For the entries below, print exactly the lines between the line holding "Viewport: 1222px width, 707px" and the line holding "You are a computer-use", inclusive, and nothing else.

(Exercise material Opens)

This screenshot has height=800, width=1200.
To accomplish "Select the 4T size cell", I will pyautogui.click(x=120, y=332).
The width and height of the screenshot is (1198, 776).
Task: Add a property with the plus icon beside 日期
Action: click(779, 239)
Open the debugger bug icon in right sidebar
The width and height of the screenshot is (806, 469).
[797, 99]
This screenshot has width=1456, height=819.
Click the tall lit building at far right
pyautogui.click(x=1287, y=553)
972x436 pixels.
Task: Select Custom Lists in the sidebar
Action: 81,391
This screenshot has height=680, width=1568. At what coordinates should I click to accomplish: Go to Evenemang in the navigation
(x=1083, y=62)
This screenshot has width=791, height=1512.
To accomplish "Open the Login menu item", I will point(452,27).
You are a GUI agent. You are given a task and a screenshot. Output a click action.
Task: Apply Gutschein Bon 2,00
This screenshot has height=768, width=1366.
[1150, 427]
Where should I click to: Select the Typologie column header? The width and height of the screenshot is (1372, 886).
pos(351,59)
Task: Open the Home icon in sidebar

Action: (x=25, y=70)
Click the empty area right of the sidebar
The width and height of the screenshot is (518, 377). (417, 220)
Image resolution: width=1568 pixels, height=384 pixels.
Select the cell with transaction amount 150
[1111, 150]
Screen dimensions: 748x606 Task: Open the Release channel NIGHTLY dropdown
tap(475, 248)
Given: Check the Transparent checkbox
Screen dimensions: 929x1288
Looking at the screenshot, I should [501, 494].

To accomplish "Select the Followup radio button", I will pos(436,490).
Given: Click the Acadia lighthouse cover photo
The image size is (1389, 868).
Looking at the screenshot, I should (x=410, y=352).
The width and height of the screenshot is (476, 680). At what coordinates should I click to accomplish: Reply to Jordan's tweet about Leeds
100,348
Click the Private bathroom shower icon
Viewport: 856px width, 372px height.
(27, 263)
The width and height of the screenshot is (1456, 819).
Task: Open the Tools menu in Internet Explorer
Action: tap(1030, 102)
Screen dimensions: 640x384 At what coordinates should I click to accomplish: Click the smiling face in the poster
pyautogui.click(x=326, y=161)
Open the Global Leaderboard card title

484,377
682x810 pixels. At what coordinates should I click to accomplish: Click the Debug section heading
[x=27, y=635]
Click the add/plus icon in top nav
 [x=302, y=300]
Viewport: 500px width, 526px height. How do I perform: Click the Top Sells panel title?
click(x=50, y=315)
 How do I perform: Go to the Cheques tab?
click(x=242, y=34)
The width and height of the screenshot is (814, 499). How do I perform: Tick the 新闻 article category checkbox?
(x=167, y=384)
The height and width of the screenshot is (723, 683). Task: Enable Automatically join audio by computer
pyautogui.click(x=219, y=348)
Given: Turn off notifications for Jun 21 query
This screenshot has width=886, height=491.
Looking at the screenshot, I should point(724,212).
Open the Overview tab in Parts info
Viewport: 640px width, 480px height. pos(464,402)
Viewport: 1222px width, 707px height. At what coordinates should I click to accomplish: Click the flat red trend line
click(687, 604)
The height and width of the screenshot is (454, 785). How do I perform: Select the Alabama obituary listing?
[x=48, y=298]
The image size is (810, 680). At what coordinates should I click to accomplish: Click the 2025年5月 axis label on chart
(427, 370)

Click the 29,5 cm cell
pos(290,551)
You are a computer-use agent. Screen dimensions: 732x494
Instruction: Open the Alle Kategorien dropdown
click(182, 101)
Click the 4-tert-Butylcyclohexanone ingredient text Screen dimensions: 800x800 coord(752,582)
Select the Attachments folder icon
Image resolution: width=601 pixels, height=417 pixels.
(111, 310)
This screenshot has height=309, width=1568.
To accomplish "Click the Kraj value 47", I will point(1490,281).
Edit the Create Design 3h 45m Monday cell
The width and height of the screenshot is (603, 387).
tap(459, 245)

(Exercise material Closes)

Response to this exercise
Viewport: 1222px width, 707px height. At what coordinates should I click to accomplish: Click the flat red trend line
click(687, 604)
The height and width of the screenshot is (454, 785). How do I perform: Select the Alabama obituary listing?
[x=48, y=298]
The image size is (810, 680). At what coordinates should I click to accomplish: Click the 2025年5月 axis label on chart
(427, 370)

Click the 29,5 cm cell
pos(290,551)
You are a computer-use agent. Screen dimensions: 732x494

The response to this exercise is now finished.